Juju - While there is no doubt that the earth's temperature has fluctuated significantly in over the past thousands of years and gone far higher than it is today there is one key difference. It's never gone up anywhere near this fast. The changes have been far, far slower. To argue that pumping the amount of shit we do into the atmosphere is going to have little or no effect to me at least seems very much like burying your head in the sand. This evidence comes from the same source as the longer term temperature information we have - ice cores. Thus while the temperature does fluctuate, there I extremely strong evidence to support the claim that we are having a significant and detrimental effect on the heath of our environment. I guess in the long term the argument is that as the environment changes, so will it's inhabitants (Darwin in action).
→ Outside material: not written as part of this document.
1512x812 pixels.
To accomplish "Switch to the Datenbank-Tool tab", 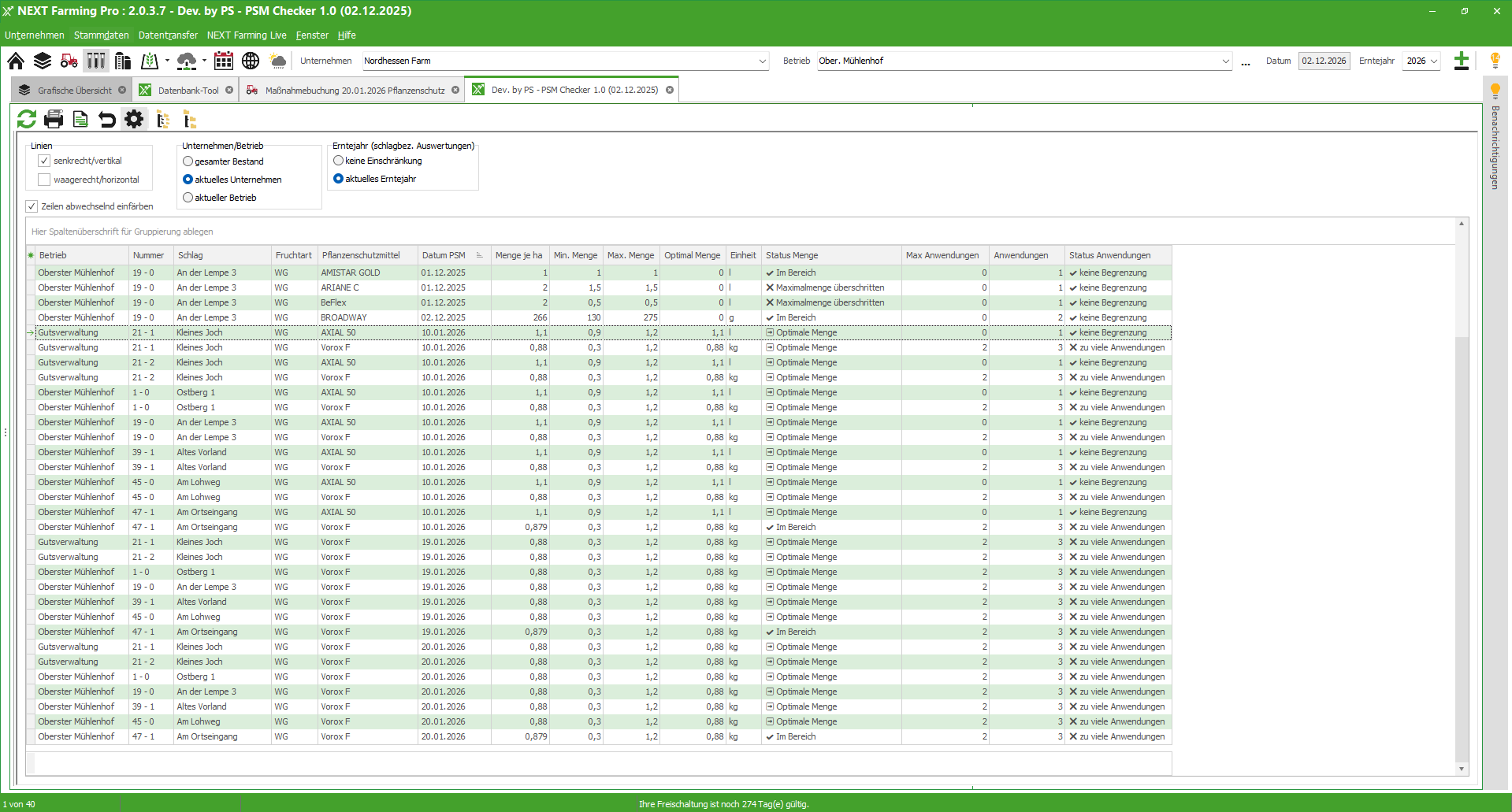I will pos(188,90).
But the pace of change we are inflicting on the environment is far shorter than the timeframes evolution tends to work over, thus even in a larger timescale it is hard to claim what we are doing is either good for the environment or part of a natural cycle which therefore has no detrimental effect.

To apply what i was talking about before - the best evidence i am aware of points to what i've stated above, but it is still science and thus must be taught as theory not fact.

Quote:
America is not a Christian nation and never was.
Ohh, another fallacy. Oh boy, i agree with Radar, shoot me now.

What is actually happening here is what lots of chrsitians do - the arguement that ebcause a moral or teaching is part of the christian faith, whereever it pops up it is a christian moral and cannot just be the product of an entirely non-christian thought process. The christian attempt at a monopoly on morality in effect. It's an arguement i take particular distaste to because the corollary usually implied is that you cannot have 'chrsitian' moral without being christian.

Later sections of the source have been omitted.